Our first generation vaccine candidate has been tested at the University of Massachusetts Medical School in a phase 1 clinical trial DP6-001. The current, second-generation, candidate PDPHV-201401 was tested in a phase 1a clinical trial HVTN 124 conducted by the NIH-sponsored HIV Vaccine Trials Network (HVTN). The phase 1b trial WHV 138 launched in 2021 and will further explore the administration of the vaccine components to optimize immune responses. Phase 2a trial WHV 238 is under development and will focus on identifying optimal vaccine formulation and administration schedule to be tested in a Phase 2b efficacy trial. Read more about our trials below.
WHV 138 Trial – Phase 1b
Building on the positive results from the HVTN 124 trial, WHV 138 Phase 1b trial will explore simplified administration of the vaccine. Group 1 will explore the safety and immunogenicity of DNA and adjuvanted protein administered at different sites for four immunizations over the course of 12 months. Group 2 will explore the safety and immunogenicity of the DNA and protein mixed and administered together without the adjuvant for five immunizations over the course of 8 months.

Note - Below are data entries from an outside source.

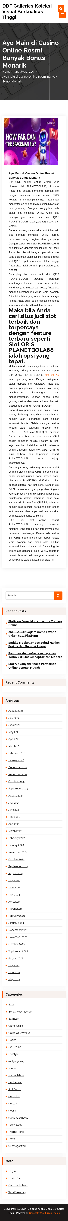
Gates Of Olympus (19, 1032)
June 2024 (14, 887)
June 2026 (14, 724)
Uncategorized (24, 71)
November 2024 (18, 852)
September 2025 (18, 788)
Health (12, 1039)
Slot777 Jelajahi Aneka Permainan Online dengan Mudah (32, 665)
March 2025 (15, 831)
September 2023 (18, 951)
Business (13, 1018)
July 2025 (13, 802)
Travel (12, 1138)
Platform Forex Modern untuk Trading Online (35, 623)
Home (6, 71)
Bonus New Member (20, 1011)
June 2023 (14, 972)
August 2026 (15, 710)
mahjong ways (16, 1061)
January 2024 (16, 922)
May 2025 (14, 816)
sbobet (12, 1068)
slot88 (12, 1110)
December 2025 (17, 767)
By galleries (39, 160)
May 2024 (14, 894)
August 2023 (15, 958)
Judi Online (14, 1047)
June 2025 (14, 809)
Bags (11, 1004)
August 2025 (15, 795)
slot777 (12, 1103)
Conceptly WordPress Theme (44, 1213)
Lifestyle (13, 1054)
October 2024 (16, 859)
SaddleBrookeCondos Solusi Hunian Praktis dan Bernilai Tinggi (34, 644)
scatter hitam (16, 1075)
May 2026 (14, 732)
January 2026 (16, 760)
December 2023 (17, 929)
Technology (15, 1124)
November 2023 (17, 937)
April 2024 (14, 901)
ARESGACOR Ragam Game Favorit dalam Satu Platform (32, 633)
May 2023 (14, 979)
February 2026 (16, 753)
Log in (12, 1171)
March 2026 (15, 746)
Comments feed (18, 1185)
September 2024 (18, 866)
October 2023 (16, 944)
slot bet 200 (52, 375)
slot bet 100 (15, 1082)
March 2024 (15, 908)
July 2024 (14, 880)
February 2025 (16, 838)
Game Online (16, 1025)
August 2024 (15, 873)
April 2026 (14, 739)
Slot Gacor (14, 1089)
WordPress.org (17, 1192)
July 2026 (14, 717)
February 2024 (16, 915)
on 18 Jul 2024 (21, 160)
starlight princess (18, 1117)
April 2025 (14, 823)
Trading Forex (16, 1131)
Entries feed (15, 1178)
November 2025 (17, 774)
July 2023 (13, 965)
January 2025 (16, 845)
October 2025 (16, 781)
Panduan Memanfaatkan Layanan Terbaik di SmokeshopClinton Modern (35, 655)
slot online (14, 1096)
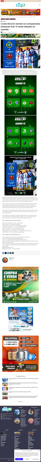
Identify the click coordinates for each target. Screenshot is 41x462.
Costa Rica (8, 16)
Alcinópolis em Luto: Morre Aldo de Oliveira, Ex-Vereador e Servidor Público (37, 412)
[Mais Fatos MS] (20, 5)
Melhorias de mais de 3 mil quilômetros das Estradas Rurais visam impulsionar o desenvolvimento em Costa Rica (24, 422)
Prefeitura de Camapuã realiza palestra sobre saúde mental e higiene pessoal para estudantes (17, 442)
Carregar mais (20, 401)
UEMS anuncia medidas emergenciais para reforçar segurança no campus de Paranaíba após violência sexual (31, 444)
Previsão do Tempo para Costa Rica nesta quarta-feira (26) (20, 391)
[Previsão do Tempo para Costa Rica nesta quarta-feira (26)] (5, 393)
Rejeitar (27, 459)
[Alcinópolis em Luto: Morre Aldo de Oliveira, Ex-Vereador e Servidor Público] (31, 412)
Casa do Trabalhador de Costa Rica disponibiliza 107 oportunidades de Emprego (23, 378)
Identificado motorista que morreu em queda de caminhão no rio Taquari (3, 441)
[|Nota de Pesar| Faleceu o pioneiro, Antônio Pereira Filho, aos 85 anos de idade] (31, 421)
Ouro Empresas (4, 458)
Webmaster (4, 32)
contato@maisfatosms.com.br (5, 417)
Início (2, 16)
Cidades (5, 16)
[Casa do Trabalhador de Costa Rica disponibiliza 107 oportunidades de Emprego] (5, 380)
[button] (39, 450)
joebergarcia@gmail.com (8, 418)
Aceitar (19, 459)
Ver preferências (36, 459)
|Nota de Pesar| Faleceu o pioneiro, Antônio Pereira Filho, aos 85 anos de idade (37, 421)
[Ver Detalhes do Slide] (20, 12)
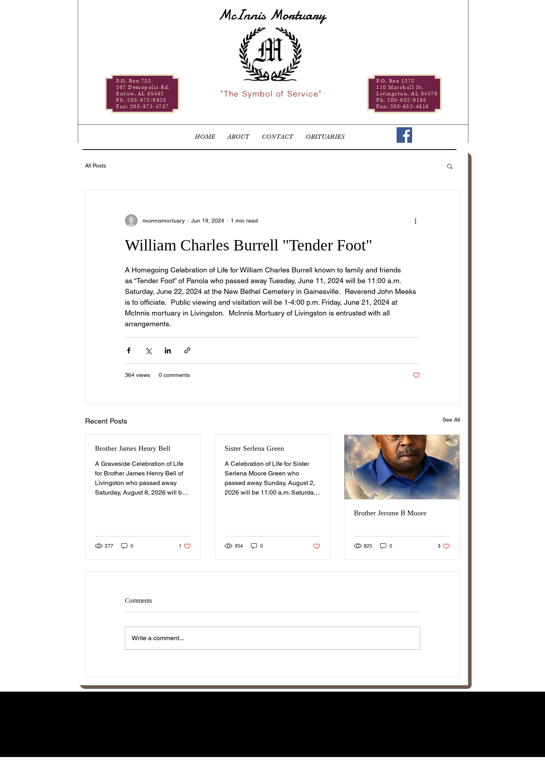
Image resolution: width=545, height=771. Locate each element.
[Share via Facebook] (128, 350)
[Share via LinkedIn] (168, 350)
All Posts (95, 165)
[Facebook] (404, 135)
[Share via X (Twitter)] (148, 350)
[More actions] (415, 220)
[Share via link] (187, 350)
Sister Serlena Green (254, 448)
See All (451, 419)
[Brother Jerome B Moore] (402, 467)
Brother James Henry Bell (132, 448)
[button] (450, 166)
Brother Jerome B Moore (390, 513)
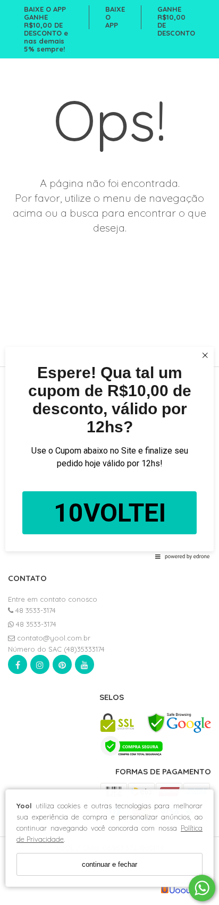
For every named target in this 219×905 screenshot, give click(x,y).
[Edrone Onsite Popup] (109, 452)
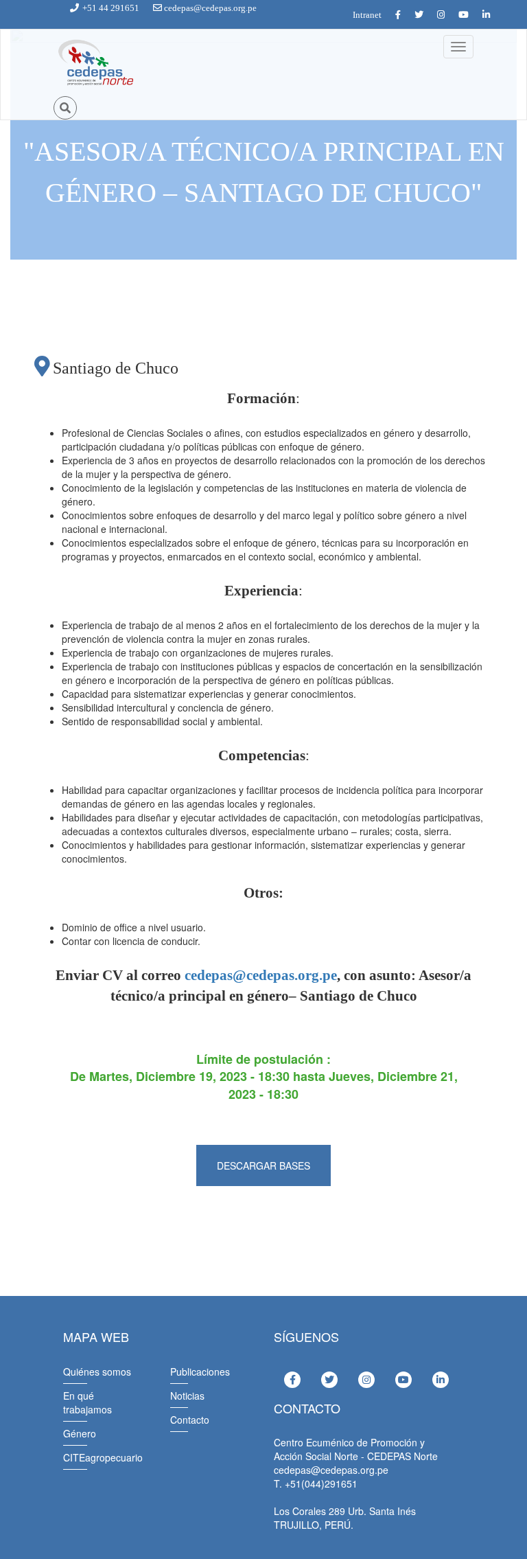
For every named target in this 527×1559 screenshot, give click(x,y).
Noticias (187, 1395)
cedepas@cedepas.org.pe (261, 975)
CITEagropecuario (103, 1457)
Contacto (189, 1419)
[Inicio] (95, 63)
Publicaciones (200, 1371)
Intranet (367, 15)
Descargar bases (263, 1165)
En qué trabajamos (87, 1402)
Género (79, 1433)
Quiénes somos (97, 1371)
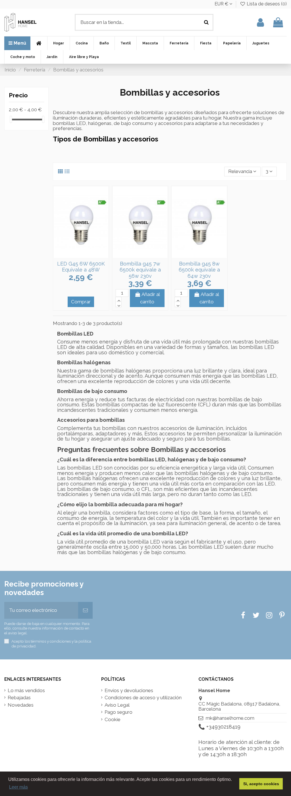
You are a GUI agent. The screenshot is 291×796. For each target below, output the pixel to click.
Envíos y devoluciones (129, 690)
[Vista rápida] (86, 255)
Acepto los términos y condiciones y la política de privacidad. (51, 643)
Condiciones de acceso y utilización (143, 697)
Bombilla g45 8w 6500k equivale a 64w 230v (199, 270)
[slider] (11, 119)
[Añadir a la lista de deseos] (76, 255)
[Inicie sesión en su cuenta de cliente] (260, 22)
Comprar (81, 302)
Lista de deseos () (266, 4)
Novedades (21, 705)
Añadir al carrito (150, 298)
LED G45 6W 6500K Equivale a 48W (81, 267)
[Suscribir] (85, 610)
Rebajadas (19, 697)
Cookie (112, 719)
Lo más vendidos (26, 690)
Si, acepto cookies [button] (261, 783)
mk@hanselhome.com (230, 718)
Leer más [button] (18, 787)
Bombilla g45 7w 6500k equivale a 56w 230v (140, 270)
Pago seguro (118, 712)
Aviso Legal (117, 705)
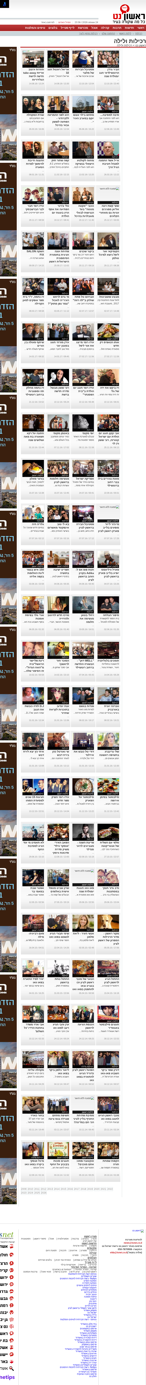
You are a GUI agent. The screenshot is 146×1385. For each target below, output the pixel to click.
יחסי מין (93, 1301)
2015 (63, 1189)
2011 (37, 1189)
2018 (83, 1189)
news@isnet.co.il (133, 1243)
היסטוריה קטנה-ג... (110, 985)
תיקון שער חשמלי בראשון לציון (82, 1308)
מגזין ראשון (90, 1236)
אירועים (73, 1250)
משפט (93, 1245)
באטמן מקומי (61, 433)
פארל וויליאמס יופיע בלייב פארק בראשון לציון (108, 573)
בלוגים (52, 27)
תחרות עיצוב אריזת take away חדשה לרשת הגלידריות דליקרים (33, 76)
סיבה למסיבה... (109, 114)
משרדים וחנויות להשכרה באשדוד (81, 1349)
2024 (30, 1193)
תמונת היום (51, 1250)
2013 (50, 1189)
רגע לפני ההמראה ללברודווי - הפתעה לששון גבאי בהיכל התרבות (58, 121)
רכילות (138, 33)
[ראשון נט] (138, 1230)
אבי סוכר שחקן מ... (60, 667)
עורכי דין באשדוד (88, 1362)
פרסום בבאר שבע (88, 1346)
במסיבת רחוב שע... (85, 303)
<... (92, 121)
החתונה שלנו (108, 33)
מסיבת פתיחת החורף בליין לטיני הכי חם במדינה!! (83, 1119)
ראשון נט (140, 45)
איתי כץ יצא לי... (36, 758)
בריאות (82, 1264)
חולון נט (93, 1376)
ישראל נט (92, 1312)
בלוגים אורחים (45, 1260)
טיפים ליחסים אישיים (86, 1285)
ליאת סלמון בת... (86, 940)
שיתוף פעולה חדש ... (34, 349)
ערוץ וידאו (75, 1271)
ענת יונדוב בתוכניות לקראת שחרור (59, 709)
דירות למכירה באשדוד (86, 1337)
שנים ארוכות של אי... (84, 76)
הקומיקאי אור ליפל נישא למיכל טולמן (109, 255)
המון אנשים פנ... (111, 758)
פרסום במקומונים (88, 1328)
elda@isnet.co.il (118, 1252)
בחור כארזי (37, 1115)
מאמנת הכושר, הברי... (58, 622)
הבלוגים (92, 1257)
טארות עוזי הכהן (63, 1260)
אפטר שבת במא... (35, 894)
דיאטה (93, 1299)
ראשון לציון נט (90, 1271)
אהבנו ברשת (61, 1271)
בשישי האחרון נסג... (59, 531)
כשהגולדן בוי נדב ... (110, 894)
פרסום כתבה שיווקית (86, 1374)
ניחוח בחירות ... (86, 1031)
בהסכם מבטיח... (86, 349)
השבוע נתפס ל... (61, 1076)
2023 (23, 1193)
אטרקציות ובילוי (68, 1264)
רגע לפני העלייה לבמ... (83, 167)
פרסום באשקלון (89, 1344)
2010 (30, 1189)
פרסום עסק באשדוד (87, 1342)
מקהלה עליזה (36, 1069)
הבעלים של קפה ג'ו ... (59, 894)
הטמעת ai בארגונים (61, 1269)
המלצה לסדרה (89, 1283)
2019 (90, 1189)
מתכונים (93, 1303)
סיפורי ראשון (40, 1238)
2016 (70, 1189)
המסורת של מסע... (35, 804)
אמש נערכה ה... (36, 258)
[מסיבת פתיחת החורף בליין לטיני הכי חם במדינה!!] (84, 1098)
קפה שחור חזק (60, 160)
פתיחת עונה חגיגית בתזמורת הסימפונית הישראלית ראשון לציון (59, 258)
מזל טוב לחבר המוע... (59, 349)
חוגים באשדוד (90, 1358)
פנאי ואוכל (46, 1271)
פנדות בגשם (86, 706)
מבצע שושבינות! (109, 296)
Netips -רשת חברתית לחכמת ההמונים (78, 1278)
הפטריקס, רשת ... (85, 1167)
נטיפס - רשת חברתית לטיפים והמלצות (78, 1319)
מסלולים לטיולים (89, 1290)
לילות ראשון (125, 33)
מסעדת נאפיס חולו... (109, 349)
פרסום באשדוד (89, 1369)
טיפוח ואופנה (90, 1296)
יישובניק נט (91, 1326)
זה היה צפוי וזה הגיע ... (108, 394)
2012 (43, 1189)
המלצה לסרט (90, 1280)
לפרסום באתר (47, 22)
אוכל (94, 27)
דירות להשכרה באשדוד (85, 1340)
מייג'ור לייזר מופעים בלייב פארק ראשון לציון (108, 527)
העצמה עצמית (89, 1287)
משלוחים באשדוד (88, 1333)
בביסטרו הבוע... (111, 804)
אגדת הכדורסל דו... (110, 1076)
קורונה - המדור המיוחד (84, 1267)
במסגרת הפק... (62, 985)
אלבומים (92, 1248)
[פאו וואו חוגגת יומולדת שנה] (84, 871)
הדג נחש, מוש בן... (85, 531)
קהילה (105, 27)
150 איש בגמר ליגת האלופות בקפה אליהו (35, 573)
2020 (96, 1189)
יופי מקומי (88, 433)
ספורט (84, 1250)
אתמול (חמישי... (61, 1122)
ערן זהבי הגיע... (62, 1031)
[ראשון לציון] (122, 24)
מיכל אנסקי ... (37, 1167)
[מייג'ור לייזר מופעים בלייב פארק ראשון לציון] (109, 507)
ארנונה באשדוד (89, 1360)
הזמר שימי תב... (61, 940)
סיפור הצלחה (111, 615)
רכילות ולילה (124, 45)
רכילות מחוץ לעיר (88, 33)
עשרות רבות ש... (61, 485)
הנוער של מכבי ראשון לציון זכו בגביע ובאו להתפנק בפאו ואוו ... (83, 985)
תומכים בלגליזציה (108, 660)
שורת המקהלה (35, 114)
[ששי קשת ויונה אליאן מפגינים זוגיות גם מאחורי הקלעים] (109, 188)
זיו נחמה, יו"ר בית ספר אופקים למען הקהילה (33, 300)
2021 (103, 1189)
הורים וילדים (91, 1305)
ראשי (140, 27)
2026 (43, 1193)
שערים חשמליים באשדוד (85, 1365)
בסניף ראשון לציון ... (59, 576)
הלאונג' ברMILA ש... (34, 940)
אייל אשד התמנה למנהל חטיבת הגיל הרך (109, 164)
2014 (57, 1189)
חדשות (129, 27)
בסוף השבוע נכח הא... (33, 622)
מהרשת (83, 27)
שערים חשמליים (89, 1276)
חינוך (94, 1255)
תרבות (117, 27)
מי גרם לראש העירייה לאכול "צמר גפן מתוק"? (58, 300)
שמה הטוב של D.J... (34, 713)
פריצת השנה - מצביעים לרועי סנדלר (85, 846)
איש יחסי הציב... (61, 804)
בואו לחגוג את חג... (60, 1167)
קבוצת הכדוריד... (111, 1122)
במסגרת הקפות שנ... (109, 1167)
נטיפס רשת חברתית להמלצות (82, 1274)
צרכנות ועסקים (30, 1271)
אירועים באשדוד (89, 1353)
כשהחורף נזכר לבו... (109, 849)
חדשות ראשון (89, 1243)
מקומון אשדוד (90, 1310)
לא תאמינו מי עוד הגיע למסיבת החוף (33, 846)
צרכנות (75, 1238)
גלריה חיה (38, 524)
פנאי (94, 1238)
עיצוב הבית (91, 1294)
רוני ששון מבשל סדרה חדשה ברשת (59, 391)
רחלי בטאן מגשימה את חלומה (87, 618)
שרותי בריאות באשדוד (86, 1351)
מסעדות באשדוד (88, 1335)
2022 (110, 1189)
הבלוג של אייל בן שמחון (85, 1260)
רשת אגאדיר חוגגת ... (109, 1031)
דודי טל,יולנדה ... (86, 758)
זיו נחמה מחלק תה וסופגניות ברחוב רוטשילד (34, 391)
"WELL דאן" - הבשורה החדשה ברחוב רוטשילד (84, 664)
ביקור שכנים (86, 251)
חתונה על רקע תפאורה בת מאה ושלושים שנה (34, 437)
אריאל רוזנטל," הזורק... (58, 76)
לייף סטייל (68, 27)
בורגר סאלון (37, 478)
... (118, 79)
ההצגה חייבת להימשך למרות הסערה (35, 164)
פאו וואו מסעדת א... (84, 894)
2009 (23, 1189)
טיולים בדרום (90, 1292)
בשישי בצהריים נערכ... (108, 713)
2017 (76, 1189)
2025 (37, 1193)
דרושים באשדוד (89, 1355)
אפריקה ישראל (85, 478)
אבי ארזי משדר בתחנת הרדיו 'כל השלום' (34, 1028)
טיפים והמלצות (35, 27)
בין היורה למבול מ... (84, 804)
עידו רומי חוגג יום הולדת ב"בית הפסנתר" (83, 391)
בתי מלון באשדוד (88, 1324)
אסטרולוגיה (63, 1238)
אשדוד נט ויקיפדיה (87, 1371)
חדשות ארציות (80, 1245)
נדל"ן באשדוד (90, 1315)
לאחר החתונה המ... (59, 758)
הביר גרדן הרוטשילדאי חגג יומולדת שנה (109, 73)
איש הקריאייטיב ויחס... (33, 212)
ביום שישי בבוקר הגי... (33, 985)
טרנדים (93, 1264)
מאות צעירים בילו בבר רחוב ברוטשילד (108, 482)
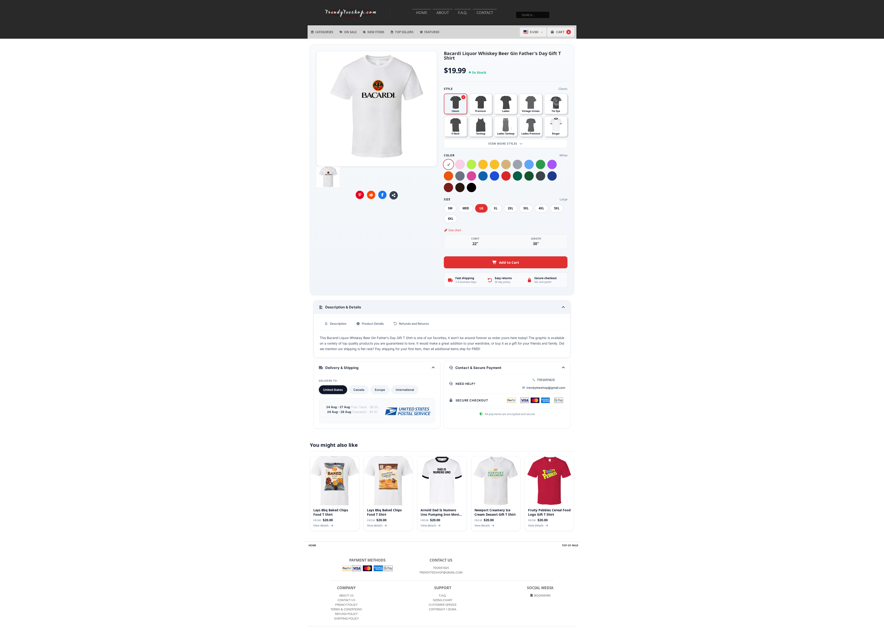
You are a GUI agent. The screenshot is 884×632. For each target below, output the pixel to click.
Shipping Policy (346, 618)
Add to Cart (509, 262)
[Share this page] (394, 195)
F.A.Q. (462, 12)
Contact (485, 12)
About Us (346, 595)
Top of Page (570, 545)
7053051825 (546, 380)
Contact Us (346, 600)
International (405, 390)
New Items (375, 32)
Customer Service (443, 605)
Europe (380, 390)
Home (421, 12)
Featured (431, 32)
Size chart (454, 230)
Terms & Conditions (346, 609)
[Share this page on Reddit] (371, 195)
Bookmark (542, 595)
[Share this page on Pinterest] (360, 195)
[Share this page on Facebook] (382, 195)
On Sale (350, 32)
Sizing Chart (442, 600)
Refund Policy (346, 614)
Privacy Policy (346, 605)
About (442, 12)
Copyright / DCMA (442, 609)
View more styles (503, 144)
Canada (358, 390)
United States (333, 390)
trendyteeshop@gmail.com (545, 387)
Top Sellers (404, 32)
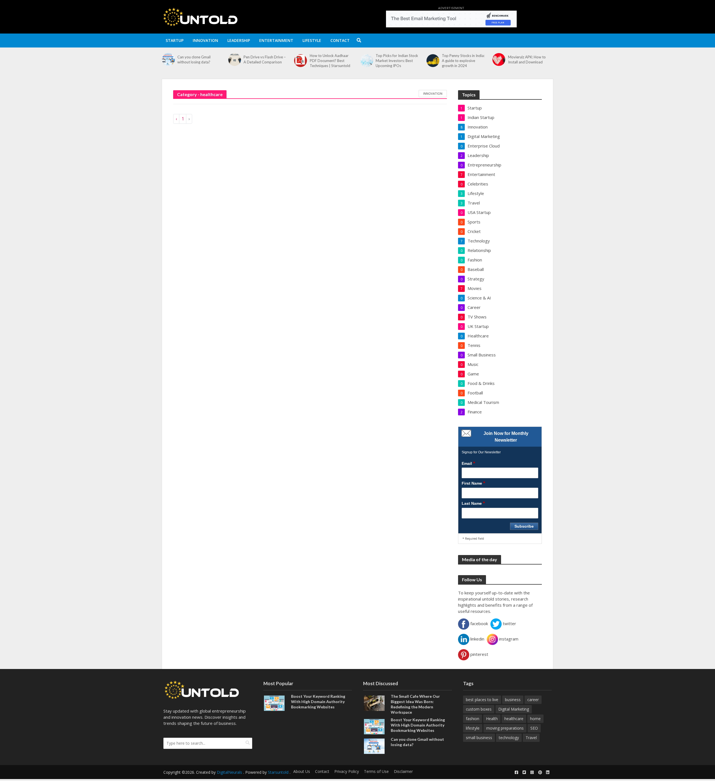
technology (509, 737)
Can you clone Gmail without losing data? (194, 59)
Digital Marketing (513, 709)
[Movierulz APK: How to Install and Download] (498, 59)
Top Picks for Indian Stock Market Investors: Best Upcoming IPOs (397, 60)
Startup (174, 40)
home (535, 718)
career (533, 699)
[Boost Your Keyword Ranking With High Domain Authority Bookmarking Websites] (274, 702)
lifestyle (473, 728)
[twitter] (524, 772)
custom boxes (479, 709)
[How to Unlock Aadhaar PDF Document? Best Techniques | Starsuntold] (300, 60)
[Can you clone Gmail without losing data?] (168, 59)
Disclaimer (403, 771)
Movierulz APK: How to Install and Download (527, 59)
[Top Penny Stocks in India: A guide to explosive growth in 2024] (432, 60)
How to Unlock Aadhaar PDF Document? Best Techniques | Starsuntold (330, 60)
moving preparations (505, 728)
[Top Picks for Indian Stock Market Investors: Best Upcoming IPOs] (366, 60)
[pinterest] (540, 772)
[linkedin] (548, 772)
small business (479, 737)
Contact (340, 40)
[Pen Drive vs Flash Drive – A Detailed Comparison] (234, 59)
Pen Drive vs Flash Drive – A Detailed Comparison (265, 59)
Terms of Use (376, 771)
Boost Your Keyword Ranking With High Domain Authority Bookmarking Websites (318, 701)
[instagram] (532, 772)
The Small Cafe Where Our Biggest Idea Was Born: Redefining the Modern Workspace (415, 704)
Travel (531, 737)
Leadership (238, 40)
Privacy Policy (346, 771)
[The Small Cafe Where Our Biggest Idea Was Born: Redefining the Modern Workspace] (374, 702)
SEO (534, 728)
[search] (247, 742)
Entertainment (276, 40)
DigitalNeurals (229, 772)
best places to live (482, 699)
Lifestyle (311, 40)
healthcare (513, 718)
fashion (472, 718)
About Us (301, 771)
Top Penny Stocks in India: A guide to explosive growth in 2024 (463, 60)
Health (492, 718)
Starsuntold (278, 772)
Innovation (205, 40)
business (513, 699)
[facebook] (516, 772)
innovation (432, 93)
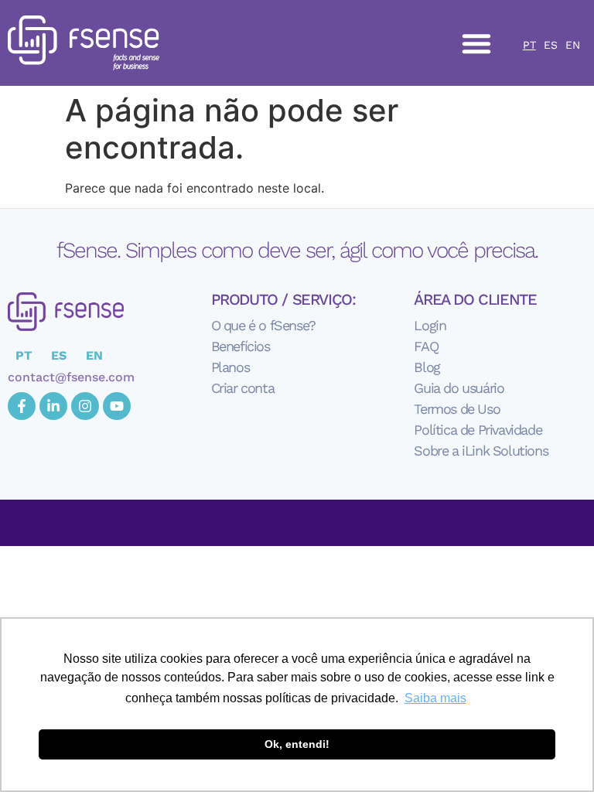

The trial started recruiting in July 2021 and completed enrollment in May 2022. The trial is ongoing.
ClinicalTrials.gov Identifier: NCT04927585
HVTN 124 Trial – Phase 1a
The second generation of the vaccine, PDPHV-201401, recently completed testing in a Phase I trial HVTN 124. The trial explored the safety and the immunogenicity of the vaccine candidate. It also compared the sequential 3 DNA-prime plus 2 protein-boost administration to five simultaneous administrations of DNA and protein at different sites. Learn more about our Vaccine Approach.
HVTN 124 protocol opened on March 16, 2018, the vaccinations were completed on October 16, 2019, and preliminary immunogenicity data analyses were presented at the HVTN Full Group Meeting in May 2021.
ClinicalTrials.gov Identifier: NCT03409276
DP6-001 Trial – Phase 1 (first generation PDPHV)
The DP6-001 Phase I clinical trial was conducted in 2004-2006 to test the safety and immunogenicity of the first generation of the polyvalent DNA-prime/protein-boost vaccine. This initial formulation was based on the limited number of primary isolates of HIV-1 available in the 1990s and used QS-21 as an adjuvant.
ClinicalTrials.gov Identifier: NCT00061243
Binding antibody titers
In the groups receiving low doses of DNA, most volunteers had undetectable levels of Env-specific antibody responses after 3 DNA immunizations. However, the antibody titers rose quickly after just one protein boost. The anti-gp120 IgG titers reached levels comparable to those observed in chronically infected HIV patients (i.e. 1:105 or higher). By the end of the trial at week 52, participants in group B maintained significant levels of serum anti-gp120 IgG titers. Furthermore, Western blot analysis revealed that antibodies were broadly reactive against a wide range of 11 heterologous primary HIV-1 gp120 antigens (Wang, 2008).
Virus neutralization activity
A study of antibody neutralization activity found high-titer nAb responses in all vaccinated volunteers’ sera against 3 sensitive Tier 1A viruses. Testing the sera against a panel of 11 heterologous primary viruses from subtypes A to E revealed that a majority of volunteers had positive Nab activities against at least half of the pseudotyped viruses expressing primary Env antigens (Wang, 2008). The levels of neutralization were higher than what was reported in previous literature with different HIV vaccine designs that included a DNA component.
ADCC activity
Antibody-dependent cellular cytotoxicity (ADCC) is an important function of antibodies that allows efficient killing of infected cells. A panel of human mAbs was isolated from DP6-001 volunteers and showed potent and broadly reactive ADCC activities (Costa, 2016). In addition, ADCC activities were identified in sera from selected DP6-001 volunteers and the titer increased following each immunization. Further studies are planned to analyze the serum ADCC activities with the entire DP6-001 volunteer population.
T cell immunity
The vaccine also elicited cell-mediated immunity in the volunteers. Overall, 83-100% of volunteers had positive Env-specific IFN-γ responses that were mediated predominantly by polyfunctional CD4+ T cells (Bansal, 2008). HIV-1 specific CD8+ T cell responses were also detected in the high dose group, but at a lower frequency.